Повлияла ли на ее нервы духота или сказалась долгая утренняя прогулка, но все чувства Джорджии необычайно обострились. Еда за ужином была великолепной, а старший официант, без сомнения, проинформированный о цели пребывания здесь Элисон, – весьма внимательный. Однако было в этом клубе что-то неуловимое для Джорджии. Его атмосфера подавляла. Большинство гостей – трудно было подобрать другое слово к постоянным клиентам царственной мадам Альварес – относились к обычной беспокойной публике, ищущей удовольствий; но было несколько таких, кого Джорджия не могла отнести ни к какой категории. Например, лысый мужчина, который сидел в одиночестве за столиком в углу, чей внимательный взгляд она периодически ловила на себе. Наверняка она уже где-то видела этого человека раньше. Среди всех этих гладких, пустых лиц он выделялся, как живой человек в музее восковых фигур. Были и другие: люди, кого Джорджия не ожидала встретить в такой привилегированной компании. Она уже собралась отпустить по этому поводу замечание, когда Элисон кивнула в сторону двери и сказала:
– Вон Питер.
Популярный игрок в крикет оказался не совсем таким, каким представляла Джорджия. Коренастый, львиная грива волос, широкое лицо, казавшееся мальчишеским и энергичным, ни малейшего признака избалованности. Проходя мимо их столика, он улыбнулся Элисон, и Джорджия ощутила воздействие его обаяния, как удар электрическим током. Она почувствовала присутствие природного магнетизма. Несмотря на несколько приветственно поднятых рук, Питер Бретуйэт сел за столик в одиночестве.

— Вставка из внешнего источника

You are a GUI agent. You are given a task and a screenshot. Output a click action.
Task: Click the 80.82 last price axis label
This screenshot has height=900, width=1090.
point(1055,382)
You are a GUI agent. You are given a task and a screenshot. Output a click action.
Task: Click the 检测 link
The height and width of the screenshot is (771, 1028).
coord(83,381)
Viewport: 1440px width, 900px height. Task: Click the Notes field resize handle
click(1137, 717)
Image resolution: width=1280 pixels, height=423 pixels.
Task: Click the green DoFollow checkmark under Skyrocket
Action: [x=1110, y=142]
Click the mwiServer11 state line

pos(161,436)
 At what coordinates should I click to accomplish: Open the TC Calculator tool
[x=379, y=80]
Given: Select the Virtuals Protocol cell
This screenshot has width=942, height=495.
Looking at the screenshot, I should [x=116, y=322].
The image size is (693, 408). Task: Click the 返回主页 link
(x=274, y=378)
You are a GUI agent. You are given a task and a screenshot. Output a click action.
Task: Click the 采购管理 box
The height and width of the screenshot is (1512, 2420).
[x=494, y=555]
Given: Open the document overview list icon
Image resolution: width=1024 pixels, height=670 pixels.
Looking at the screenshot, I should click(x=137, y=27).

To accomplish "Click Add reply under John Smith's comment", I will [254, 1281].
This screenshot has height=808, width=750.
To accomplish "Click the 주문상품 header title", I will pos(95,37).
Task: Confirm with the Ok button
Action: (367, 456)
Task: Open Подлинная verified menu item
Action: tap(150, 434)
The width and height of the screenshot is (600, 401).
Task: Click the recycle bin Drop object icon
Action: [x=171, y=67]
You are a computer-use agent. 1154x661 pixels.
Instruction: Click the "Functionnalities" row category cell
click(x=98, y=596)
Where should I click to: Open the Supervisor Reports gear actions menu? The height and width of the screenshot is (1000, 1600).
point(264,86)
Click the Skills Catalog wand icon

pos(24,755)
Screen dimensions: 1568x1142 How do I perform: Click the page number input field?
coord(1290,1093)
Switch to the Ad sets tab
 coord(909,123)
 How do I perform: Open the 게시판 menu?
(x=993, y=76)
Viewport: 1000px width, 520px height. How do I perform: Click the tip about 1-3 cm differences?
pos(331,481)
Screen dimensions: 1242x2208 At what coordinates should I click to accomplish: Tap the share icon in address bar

– Разве он не милый? – спросила Элисон.
– Он совершенно очевидно живой, чего нельзя сказать о большинстве… Кстати, а кто это вон там?
Джорджия указала на лысого мужчину, который теперь рассеянно писал что-то на обороте меню. Элисон его не знала. И поинтересовалась у старшего официанта.
– Это профессор Стил, мадам, – подсказал тот. – Профессор Харгривз Стил.
«Боже! – подумала Джорджия. – Неудивительно, что его лицо показалось мне знакомым. Оно достаточно часто появляется в прессе». Харгривз Стил был одним из выдающихся ученых, эксперт по тропическим болезням, который также написал несколько учебников. Из-за известности, которой он пользовался, ученое сообщество склонно было считать его отчасти шарлатаном. Однако, учитывая достижения Стила, затруднительно было придерживаться подобного мнения. Снова взглянув на прославленного ученого, Джорджия увидела, что он ставит карточку меню уголком на ноготь большого пальца и вращает, как волчок, – губы поджаты с шаловливой сосредоточенностью. С тем же выражением лица он проделал этот трюк с блюдцем, стаканом воды, шестипенсовиком и надломленной спичкой. Казалось, Стил совершенно не замечал окружающих людей, и действительно, никто, кроме Джорджии, не проявлял к нему ни малейшего интереса. А жаль, подумала она, потому что прежде не видела такой ловкости рук.
Снова поймав на себе взгляд ученого, Джорджия опустила голову. И вскоре обратила свой взор на Питера Бретуйэта. На сей раз она испытала шок совсем иного рода. Сначала Джорджия подумала, что молодой человек, верно, пьян, но сообразила, что для этого он еще недостаточно долго здесь пробыл. Рот у него приоткрылся, он сжал руками стол, взгляд остекленел, как у… что же это могло быть, если не самая безумная влюбленность? Джорджии стало неприятно при виде перемены, произошедшей с этим оживленным, своеобразным лицом; ей стало еще противнее, когда она поняла, что смотрит крикетист, так недвусмысленно себя выдавая, на мадам Альварес.